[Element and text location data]
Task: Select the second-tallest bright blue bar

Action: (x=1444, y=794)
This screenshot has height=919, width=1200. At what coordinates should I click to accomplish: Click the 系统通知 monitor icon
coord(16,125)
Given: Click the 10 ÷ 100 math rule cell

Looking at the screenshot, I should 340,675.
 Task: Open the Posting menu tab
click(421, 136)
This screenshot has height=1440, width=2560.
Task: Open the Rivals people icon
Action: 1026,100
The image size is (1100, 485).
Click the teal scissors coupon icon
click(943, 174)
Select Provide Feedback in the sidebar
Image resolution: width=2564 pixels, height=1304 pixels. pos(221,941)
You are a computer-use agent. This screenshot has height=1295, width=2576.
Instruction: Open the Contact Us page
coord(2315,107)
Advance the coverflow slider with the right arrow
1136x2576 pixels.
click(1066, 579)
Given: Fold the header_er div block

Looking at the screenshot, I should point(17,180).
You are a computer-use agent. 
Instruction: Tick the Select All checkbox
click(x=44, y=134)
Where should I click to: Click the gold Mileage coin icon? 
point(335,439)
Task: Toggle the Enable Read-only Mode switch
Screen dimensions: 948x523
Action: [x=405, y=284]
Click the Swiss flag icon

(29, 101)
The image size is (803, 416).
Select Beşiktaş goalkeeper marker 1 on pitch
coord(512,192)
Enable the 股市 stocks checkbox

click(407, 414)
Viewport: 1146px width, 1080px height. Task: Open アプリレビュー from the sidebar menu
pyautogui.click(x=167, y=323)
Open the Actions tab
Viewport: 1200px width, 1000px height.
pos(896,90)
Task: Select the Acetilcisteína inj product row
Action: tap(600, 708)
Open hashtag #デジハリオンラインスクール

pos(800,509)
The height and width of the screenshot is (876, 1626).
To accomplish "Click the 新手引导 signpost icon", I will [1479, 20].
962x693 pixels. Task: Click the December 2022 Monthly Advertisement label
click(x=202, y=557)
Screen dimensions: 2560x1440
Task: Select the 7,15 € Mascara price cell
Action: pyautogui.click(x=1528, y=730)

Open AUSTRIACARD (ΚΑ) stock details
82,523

## Problem statement
Reproduce every line of the material above verbatim, from the first line to the last.

## Reply
Task: Select the second-tallest bright blue bar

Action: (x=1444, y=794)
This screenshot has height=919, width=1200. At what coordinates should I click to accomplish: Click the 系统通知 monitor icon
coord(16,125)
Given: Click the 10 ÷ 100 math rule cell

Looking at the screenshot, I should 340,675.
 Task: Open the Posting menu tab
click(421, 136)
This screenshot has height=1440, width=2560.
Task: Open the Rivals people icon
Action: 1026,100
The image size is (1100, 485).
Click the teal scissors coupon icon
click(943, 174)
Select Provide Feedback in the sidebar
Image resolution: width=2564 pixels, height=1304 pixels. pos(221,941)
You are a computer-use agent. This screenshot has height=1295, width=2576.
Instruction: Open the Contact Us page
coord(2315,107)
Advance the coverflow slider with the right arrow
1136x2576 pixels.
click(1066, 579)
Given: Fold the header_er div block

Looking at the screenshot, I should point(17,180).
You are a computer-use agent. 
Instruction: Tick the Select All checkbox
click(x=44, y=134)
Where should I click to: Click the gold Mileage coin icon? 
point(335,439)
Task: Toggle the Enable Read-only Mode switch
Screen dimensions: 948x523
Action: [x=405, y=284]
Click the Swiss flag icon

(29, 101)
The image size is (803, 416).
Select Beşiktaş goalkeeper marker 1 on pitch
coord(512,192)
Enable the 股市 stocks checkbox

click(407, 414)
Viewport: 1146px width, 1080px height. Task: Open アプリレビュー from the sidebar menu
pyautogui.click(x=167, y=323)
Open the Actions tab
Viewport: 1200px width, 1000px height.
pos(896,90)
Task: Select the Acetilcisteína inj product row
Action: tap(600, 708)
Open hashtag #デジハリオンラインスクール

pos(800,509)
The height and width of the screenshot is (876, 1626).
To accomplish "Click the 新手引导 signpost icon", I will [1479, 20].
962x693 pixels. Task: Click the December 2022 Monthly Advertisement label
click(x=202, y=557)
Screen dimensions: 2560x1440
Task: Select the 7,15 € Mascara price cell
Action: pyautogui.click(x=1528, y=730)

Open AUSTRIACARD (ΚΑ) stock details
82,523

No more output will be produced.